J’ai 79 ans.
Et depuis aussi loin que remontent mes souvenirs, je me bagarre avec la même chose: retenir les visages, retenir les noms. J’ai essayé. J’ai travaillé. Je me suis forcée. Et malgré tous mes efforts, ça ne venait pas. Alors j’ai culpabilisé. Longtemps. Parce que quand on n’a pas de mot pour expliquer, on finit toujours par conclure que le problème, c’est soi.
Je n’en ai jamais parlé à personne. D’abord quand j’étais enfant, parce que je ne voulais pas me faire gronder. Ensuite, parce que j’avais honte. Une honte sourde, très tenace, celle qui te fait sourire quand tu doutes, et te taire quand tu paniques. Celle qui t’oblige à te débrouiller seule.
Et évidemment, ça a lourdement impacté ma vie sociale et professionnelle. Les réunions, les rencontres, les collègues, les voisins, les relations qui se construisent normalement avec une continuité… pour moi c’était un terrain miné. Je vivais avec cette peur de vexer, cette peur d’être prise pour quelqu’un de froid, d’arrogant, ou de désinvolte. Alors que j’essayais juste de survivre à un monde où reconnaître les gens semble être un réflexe universel.
Puis internet est arrivé. Tard, forcément, pour une personne de mon âge. Mais quand c’est arrivé, ça a été comme ouvrir une porte que je n’avais jamais vue. D’un coup, j’ai trouvé des témoignages, des explications, un nom. Et surtout une idée qui m’a bouleversée: mes efforts n’étaient pas “insuffisants”. Ils étaient parfois contre-productifs. Ce n’était pas une question de volonté. Il y avait un mécanisme, un fonctionnement.
À la retraite, avec de nouvelles relations, j’ai fini par oser le dire autour de moi. Pas entièrement, pas tout d’un coup. Je n’ose toujours pas exposer l’ampleur du trouble, parce que c’est tellement énorme que parfois, même moi, j’ai du mal à me croire. Mais le simple fait de le nommer a changé ma vie: moins de stress, moins de tension, moins de théâtre social.
Pourtant, je n’ai toujours pas osé en parler à mes amies d’avant internet. Celles qui me connaissent depuis longtemps. Comme si je portais encore l’ancienne version de moi avec elles, celle qui devait “tenir”, coûte que coûte, sans explication.

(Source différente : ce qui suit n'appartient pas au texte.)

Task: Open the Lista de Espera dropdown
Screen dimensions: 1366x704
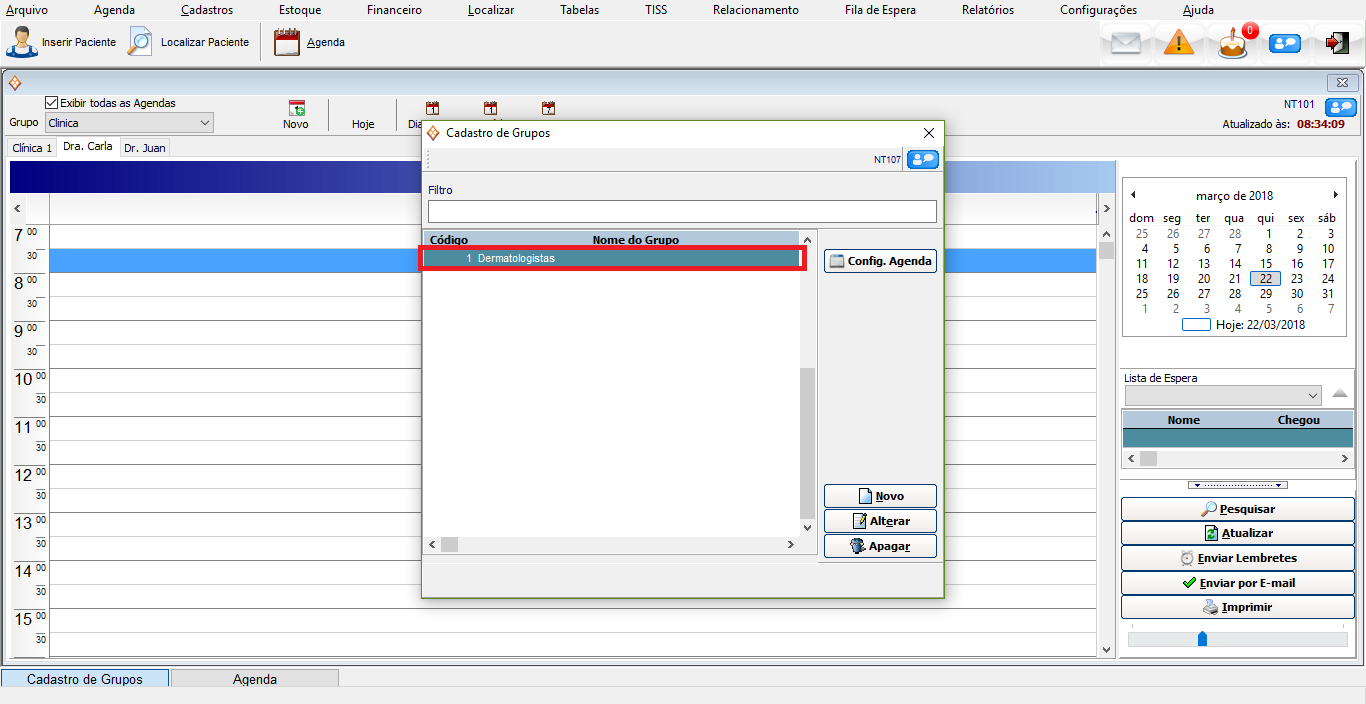Action: 1312,395
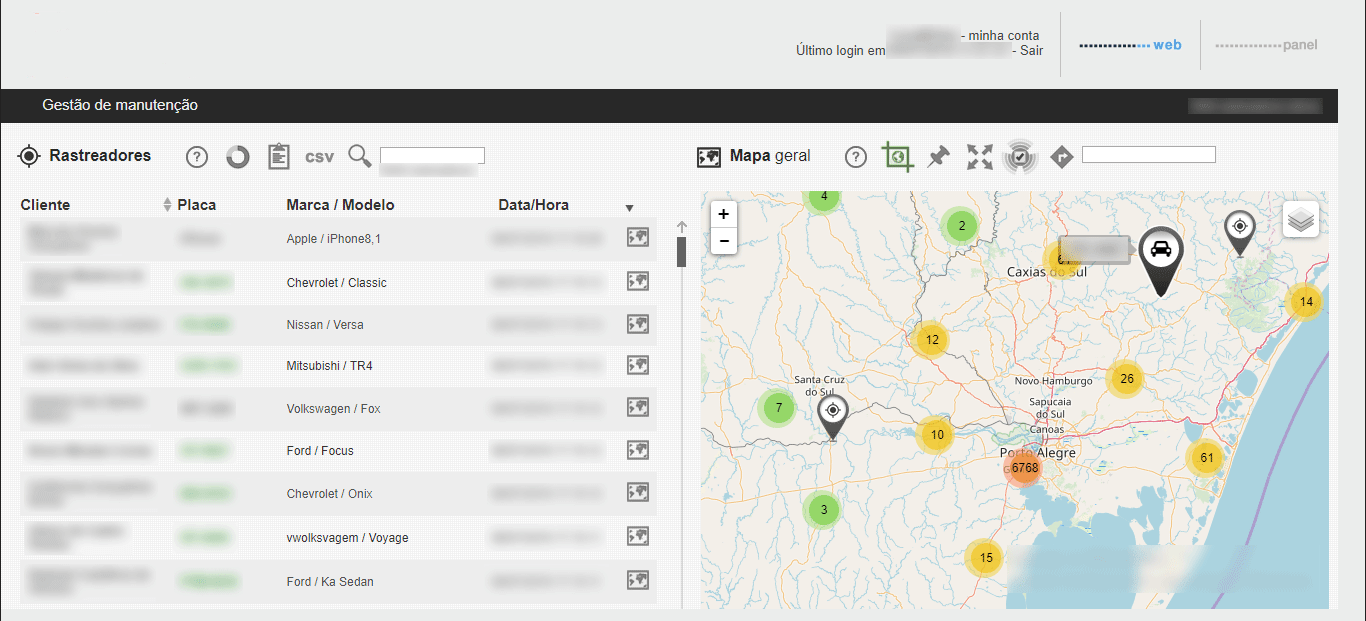Open the clipboard report icon
The height and width of the screenshot is (621, 1366).
pos(278,156)
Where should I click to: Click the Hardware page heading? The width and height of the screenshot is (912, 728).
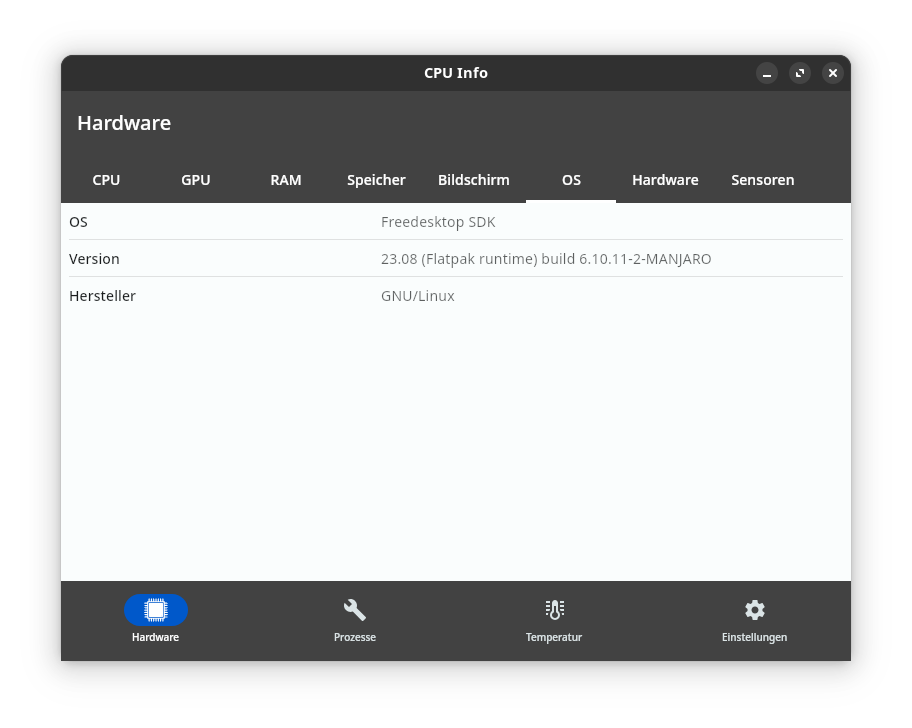[124, 123]
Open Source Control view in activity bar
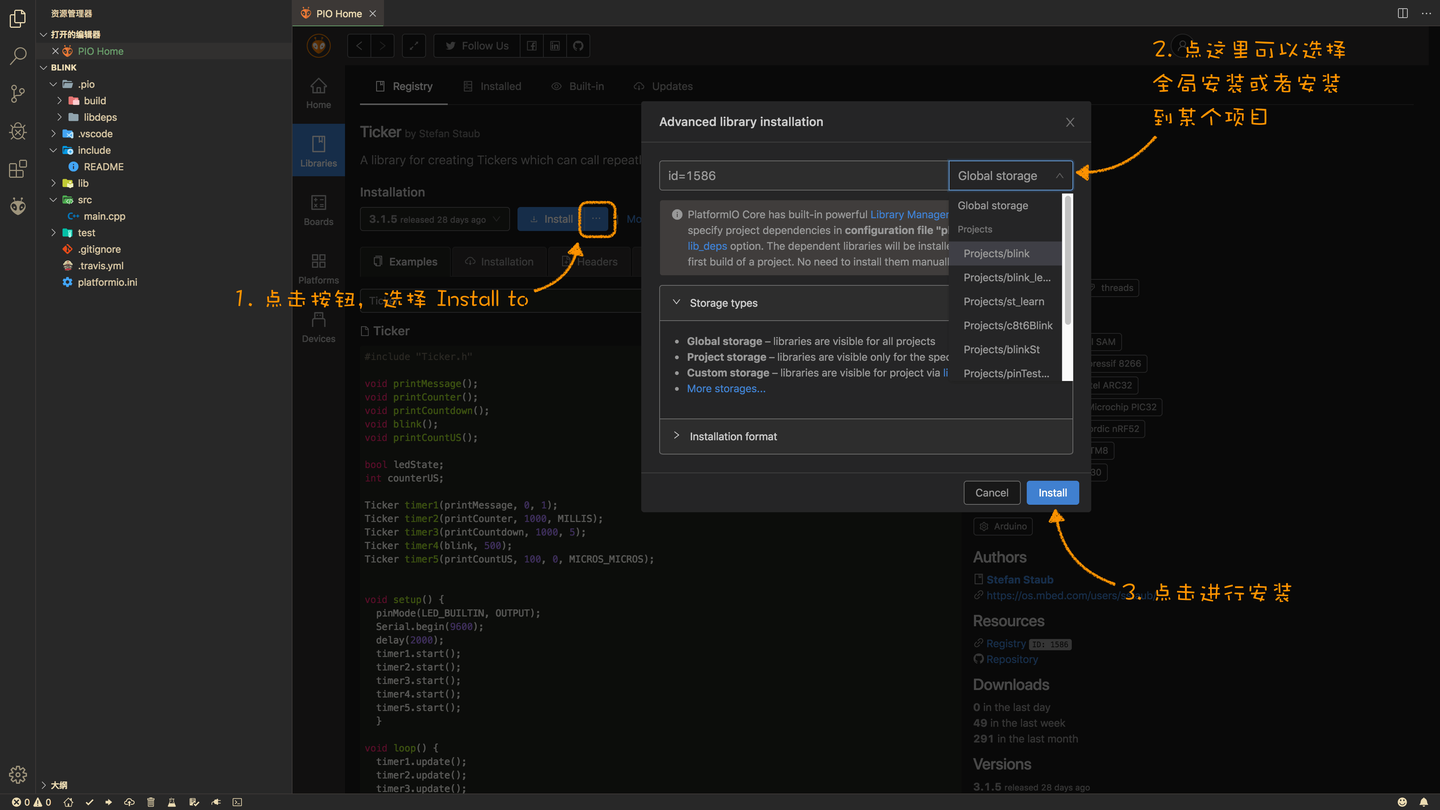 pyautogui.click(x=17, y=93)
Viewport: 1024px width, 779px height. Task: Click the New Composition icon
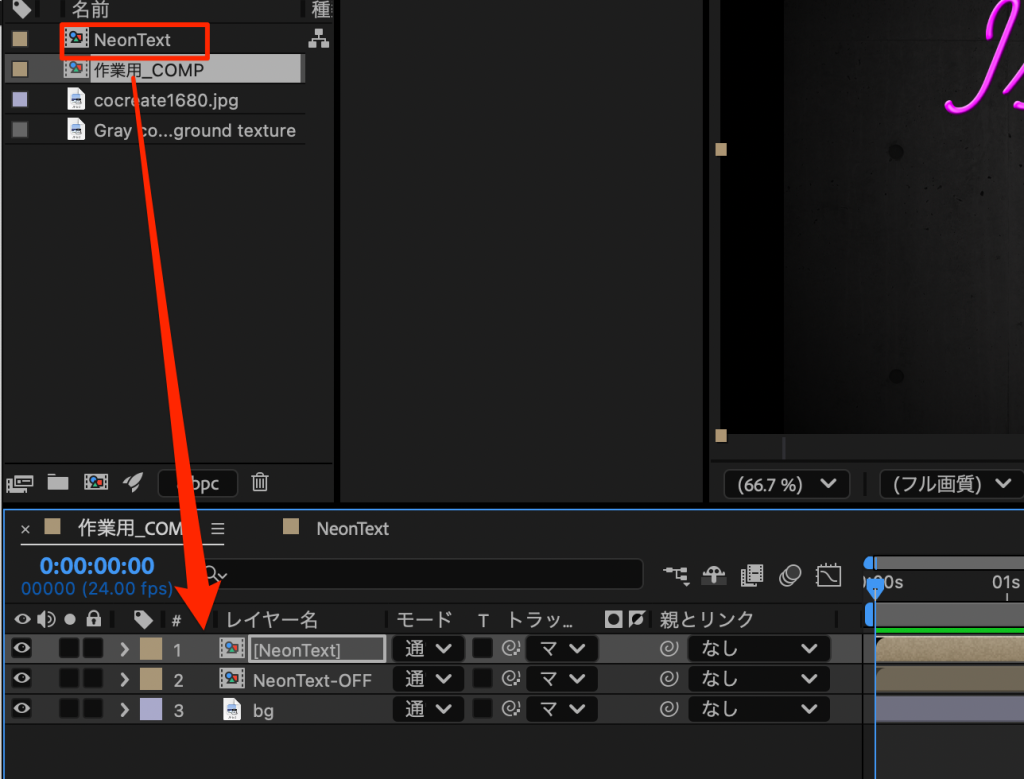tap(96, 483)
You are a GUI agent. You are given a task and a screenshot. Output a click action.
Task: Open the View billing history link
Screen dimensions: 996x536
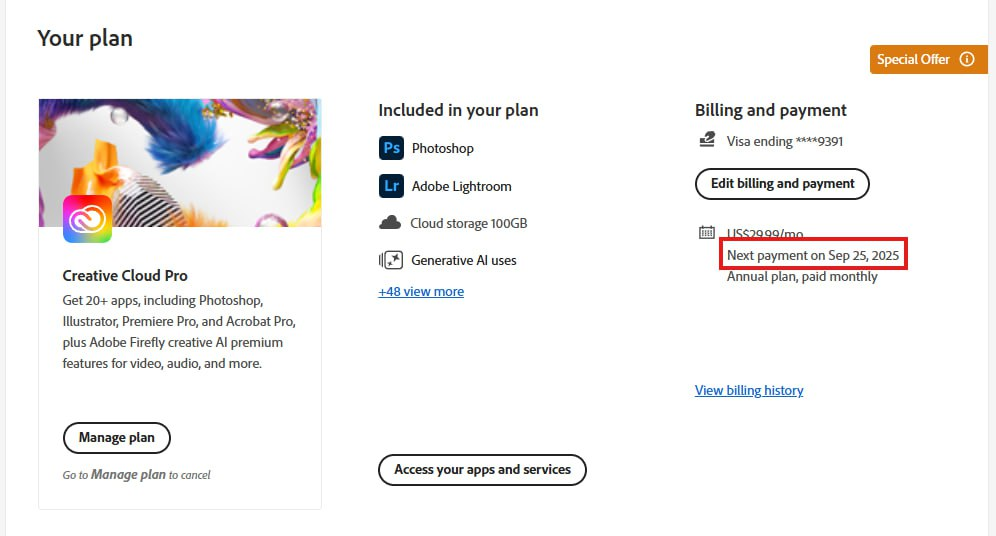point(749,391)
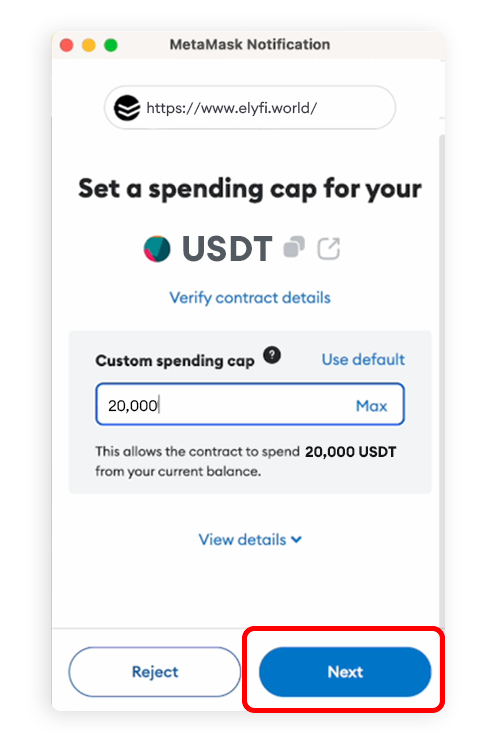
Task: Click the Next button
Action: coord(345,672)
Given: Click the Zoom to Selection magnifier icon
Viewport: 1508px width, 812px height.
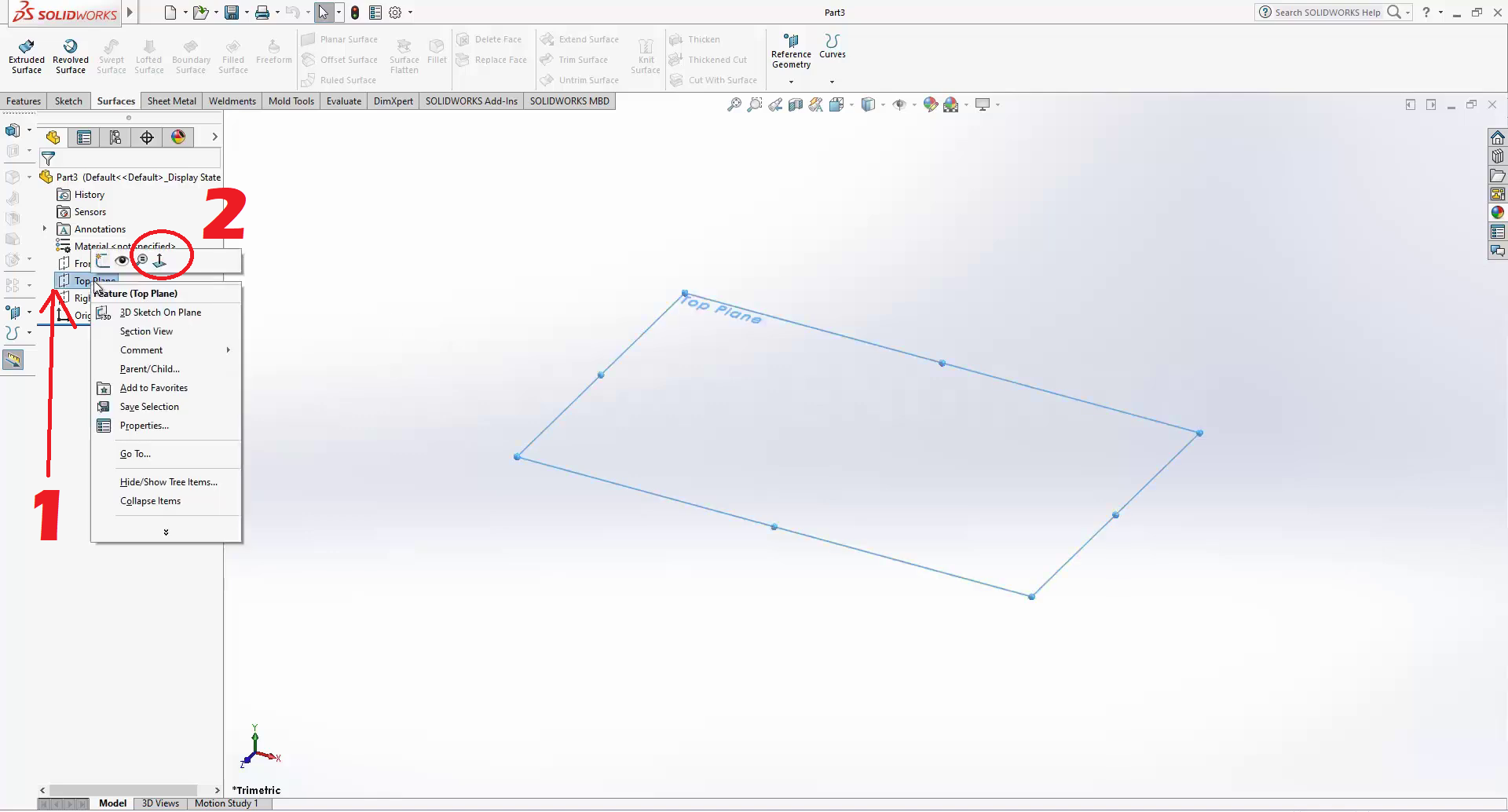Looking at the screenshot, I should point(141,260).
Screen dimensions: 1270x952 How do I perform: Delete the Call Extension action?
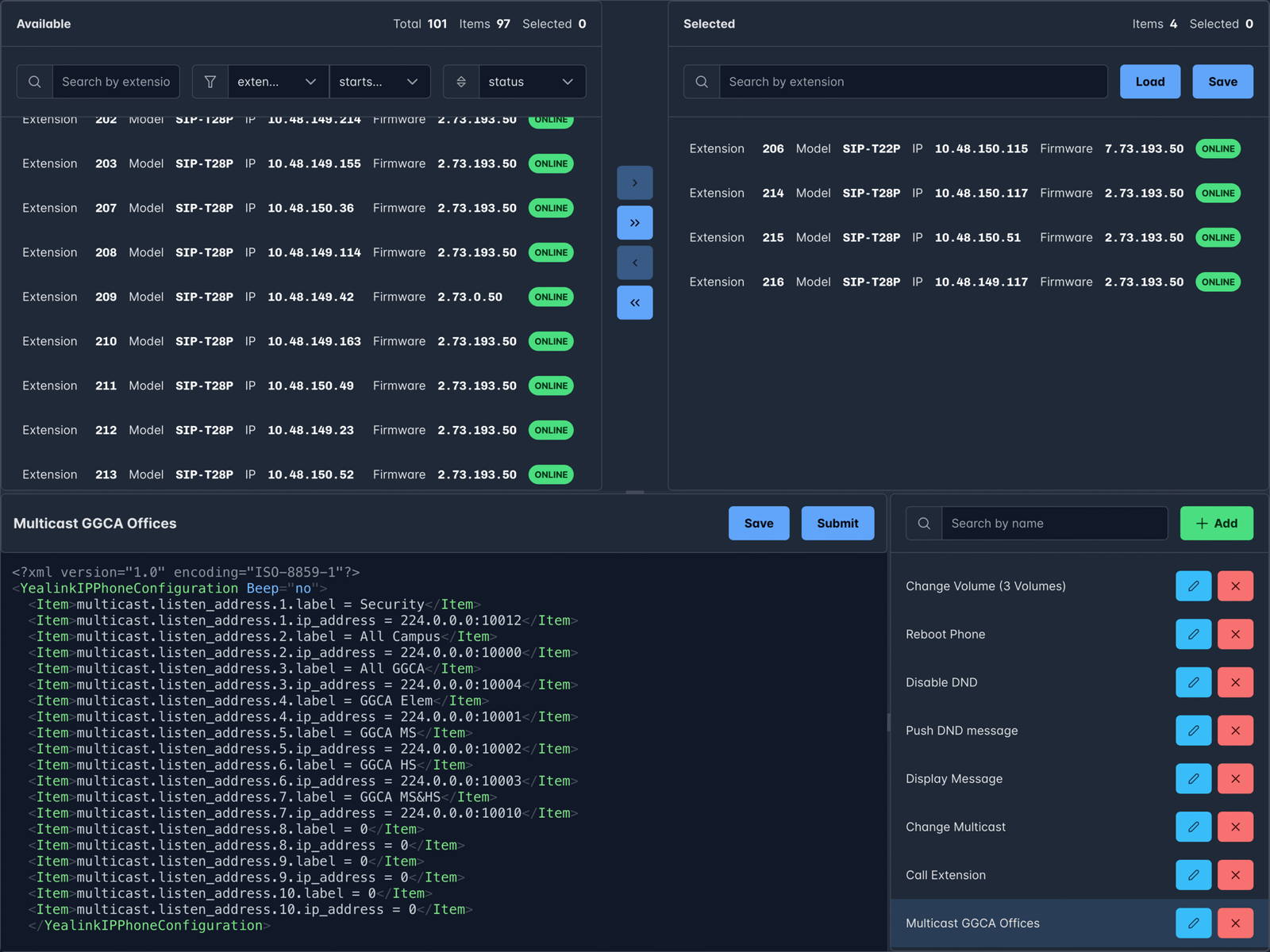(x=1235, y=875)
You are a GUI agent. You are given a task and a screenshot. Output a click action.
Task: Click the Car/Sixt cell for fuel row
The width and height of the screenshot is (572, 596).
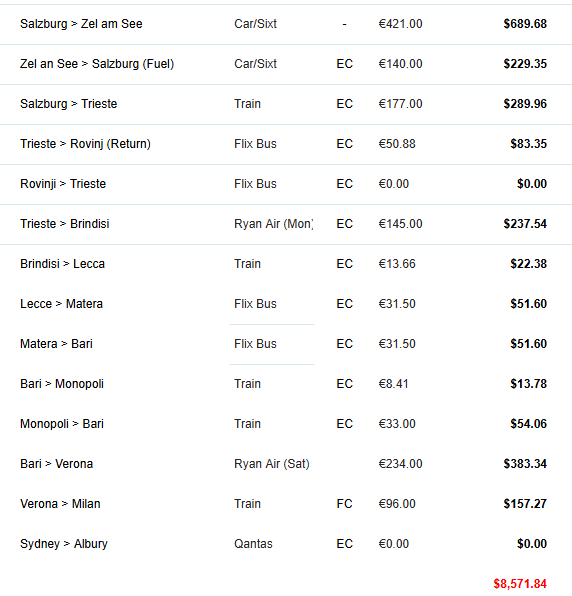tap(255, 64)
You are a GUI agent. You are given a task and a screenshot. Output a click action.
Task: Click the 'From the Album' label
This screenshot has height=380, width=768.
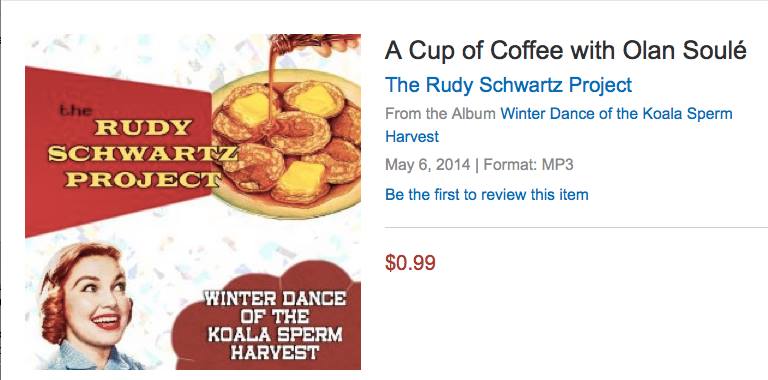pos(440,114)

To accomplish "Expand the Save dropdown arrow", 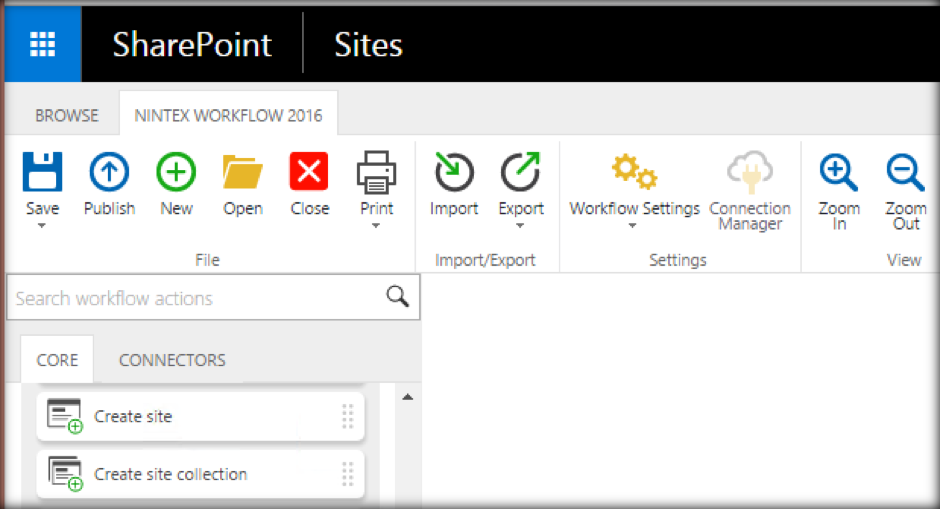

J’ai aussi découvert une chose frustrante: pour être entendue, je dois souvent citer des situations extrêmes que j’ai subies. Parce que sinon, on me répond que “avec un effort ça se corrige”. Comme si c’était une mauvaise habitude. Comme si c’était juste de l’inattention. Alors que non. Et ce décalage-là fatigue presque autant que le trouble lui-même.
Avec le temps, j’ai fini par regarder mon histoire familiale autrement. Je crois que ma mère avait le même handicap. Et je me dis que ça a peut-être joué un rôle dans certaines choses. Dans son comportement, dans sa dureté parfois. Peut-être que ce que j’ai vécu comme de la méchanceté était aussi, au moins en partie, une manière de lutter contre un sentiment d’impuissance permanent. Peut-être que ça a compté dans le fait qu’étant femme, elle ait lâché deux très bons emplois, dont un à la manufacture d’armes, qui l’aurait nourrie sa vie durant. Et qu’elle ait ensuite galéré à l’extrême, mois après mois, pour nourrir ses filles.
Je ne dis pas que ça explique tout. Je ne dis pas que ça excuse tout. Mais je me dis que ça a peut-être pesé. Qu’elle aussi vivait dans un monde qui lui demandait une évidence qu’elle n’avait pas, et qu’elle a fait comme elle a pu. Et moi, aujourd’hui, à 79 ans, je me dis que mettre des mots sur ça, même tard, ce n’est pas “trop tard”. C’est juste… enfin respirer.